━━━ Available data ━━━
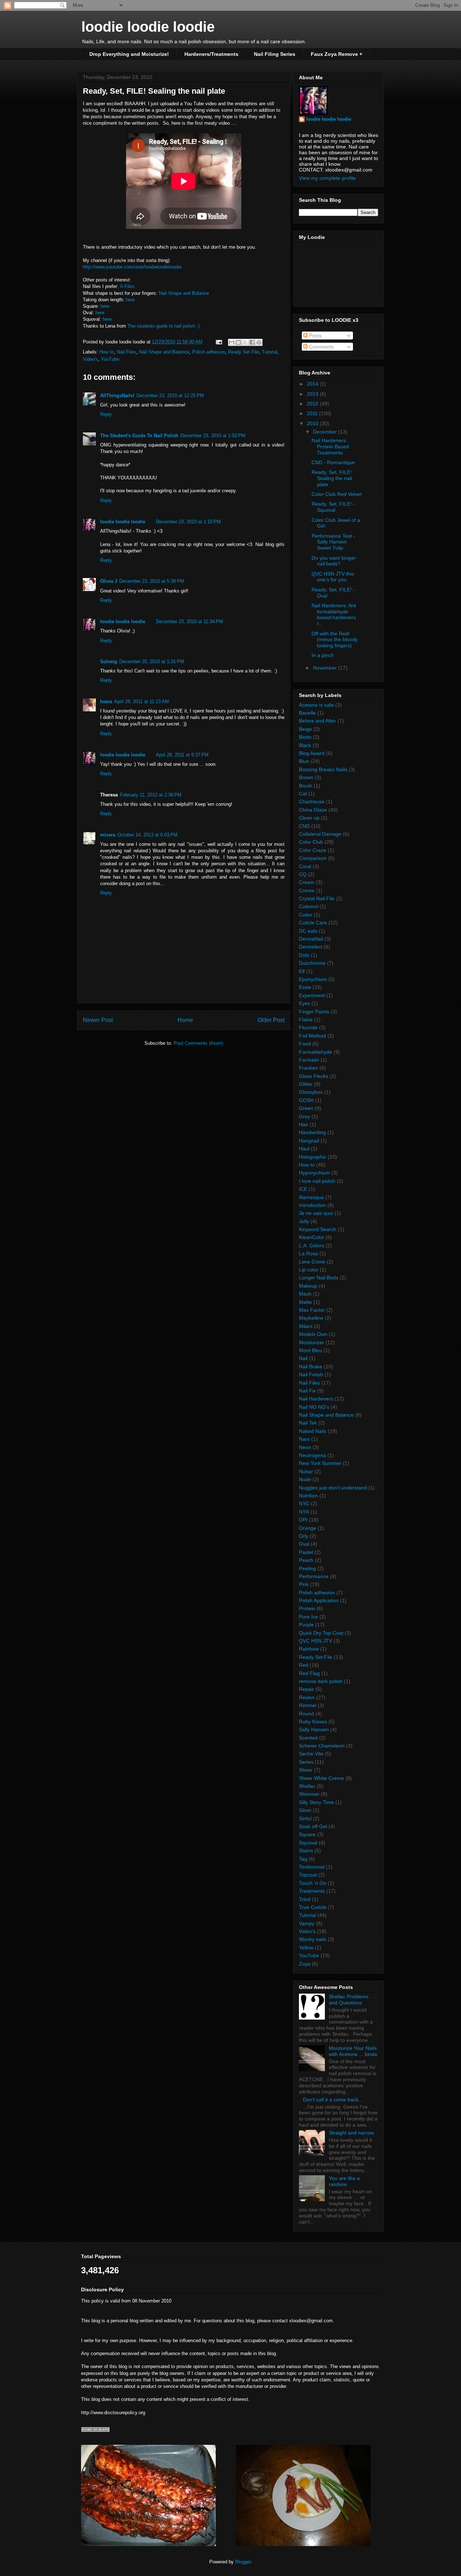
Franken (308, 1068)
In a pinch (323, 655)
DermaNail (311, 939)
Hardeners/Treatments (211, 54)
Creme (306, 890)
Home (185, 1020)
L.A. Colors (311, 1245)
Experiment (312, 995)
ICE (303, 1189)
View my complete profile (327, 178)
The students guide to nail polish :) (163, 326)
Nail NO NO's (314, 1407)
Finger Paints (314, 1011)
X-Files (127, 286)
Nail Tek (308, 1423)
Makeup (308, 1286)
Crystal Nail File (317, 898)
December (325, 432)
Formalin (309, 1060)
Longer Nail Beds (318, 1277)
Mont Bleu (310, 1350)
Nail (303, 1358)
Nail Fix (307, 1391)
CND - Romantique (333, 462)
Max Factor (312, 1310)
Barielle (307, 713)
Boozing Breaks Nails (323, 769)
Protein (307, 1608)
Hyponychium (314, 1173)
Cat (303, 793)
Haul (304, 1148)
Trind (304, 1899)
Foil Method (312, 1036)
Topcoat (308, 1875)
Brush (305, 786)
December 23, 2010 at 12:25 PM (170, 395)
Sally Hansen (314, 1729)
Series (306, 1762)
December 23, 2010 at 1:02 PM (212, 435)
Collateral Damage (320, 834)
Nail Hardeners (316, 1399)
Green (306, 1108)
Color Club (311, 842)
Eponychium (313, 979)
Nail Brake (310, 1366)
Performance (313, 1576)
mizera (107, 835)
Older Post (271, 1020)
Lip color (308, 1270)
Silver (305, 1810)
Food (305, 1044)
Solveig (108, 661)
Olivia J (108, 581)
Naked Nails (312, 1431)
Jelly (304, 1221)
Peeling (307, 1568)
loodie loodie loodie (148, 27)
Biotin (305, 737)
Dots (304, 955)
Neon (305, 1447)
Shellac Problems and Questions (348, 2000)
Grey (304, 1116)
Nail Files (126, 352)
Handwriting (312, 1132)
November (325, 668)
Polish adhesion (208, 352)
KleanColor (311, 1237)
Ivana (106, 701)
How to (106, 352)
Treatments (312, 1891)
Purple (306, 1624)
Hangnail (309, 1140)
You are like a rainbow (344, 2181)
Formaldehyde (315, 1052)
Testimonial (312, 1867)
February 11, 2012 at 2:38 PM (151, 795)
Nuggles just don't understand (333, 1488)
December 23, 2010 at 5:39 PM (151, 581)
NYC (304, 1503)
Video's (90, 359)
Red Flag (309, 1673)
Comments (321, 347)
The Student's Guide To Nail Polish (139, 435)
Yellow (306, 1947)
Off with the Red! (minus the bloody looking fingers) (335, 640)
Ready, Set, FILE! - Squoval (333, 507)
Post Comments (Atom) (198, 1043)
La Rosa (308, 1253)
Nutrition (308, 1495)
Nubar (306, 1471)
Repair (306, 1689)
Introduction (312, 1205)
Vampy (306, 1923)
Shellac (307, 1786)
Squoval (308, 1843)
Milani (305, 1326)
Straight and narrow (351, 2133)
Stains (306, 1850)
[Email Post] (218, 342)
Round (306, 1713)
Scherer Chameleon (322, 1746)
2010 (313, 423)
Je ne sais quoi (316, 1213)
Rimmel (307, 1705)
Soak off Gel (313, 1826)
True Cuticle (312, 1907)
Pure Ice (308, 1617)
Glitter (306, 1084)
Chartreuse (312, 801)
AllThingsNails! (117, 395)
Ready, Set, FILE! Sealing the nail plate (332, 478)
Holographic (312, 1157)
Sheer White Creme (321, 1778)
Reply (106, 414)
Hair (303, 1124)
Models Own (313, 1334)
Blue (304, 761)
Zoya (304, 1964)
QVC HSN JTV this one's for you (333, 577)
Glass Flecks (313, 1076)
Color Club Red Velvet (337, 494)
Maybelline (311, 1318)
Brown (306, 777)
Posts (315, 335)
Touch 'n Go (312, 1883)
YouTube (110, 359)
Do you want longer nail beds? (334, 561)
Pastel (306, 1552)
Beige (305, 729)
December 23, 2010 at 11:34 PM (189, 621)
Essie (305, 987)
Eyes (304, 1003)
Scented (308, 1738)
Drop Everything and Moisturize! (129, 54)
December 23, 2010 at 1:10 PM (188, 521)
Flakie (306, 1019)
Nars (304, 1439)
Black (305, 745)
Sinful (305, 1818)
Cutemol (308, 906)
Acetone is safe (316, 705)
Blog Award (312, 753)
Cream (306, 882)
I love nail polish (317, 1181)
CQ (302, 874)
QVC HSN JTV (315, 1641)
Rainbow (309, 1649)
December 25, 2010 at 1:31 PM (151, 661)
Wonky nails (312, 1939)
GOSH (306, 1100)
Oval (304, 1544)
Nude (305, 1479)
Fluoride (308, 1027)
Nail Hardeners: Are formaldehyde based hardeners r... (334, 614)
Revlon (307, 1697)
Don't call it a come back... (333, 2099)
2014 (313, 384)
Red (303, 1665)
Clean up (309, 818)
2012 (313, 404)
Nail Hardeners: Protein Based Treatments (330, 447)
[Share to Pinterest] (259, 342)
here (130, 299)
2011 (313, 413)
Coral (305, 866)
━━━
Please report all lines in the entries where "Treatments" appears.

**Finished exercise:**
Hardeners/Treatments (211, 54)
Treatments (312, 1891)
Nail Hardeners: Protein Based Treatments (330, 447)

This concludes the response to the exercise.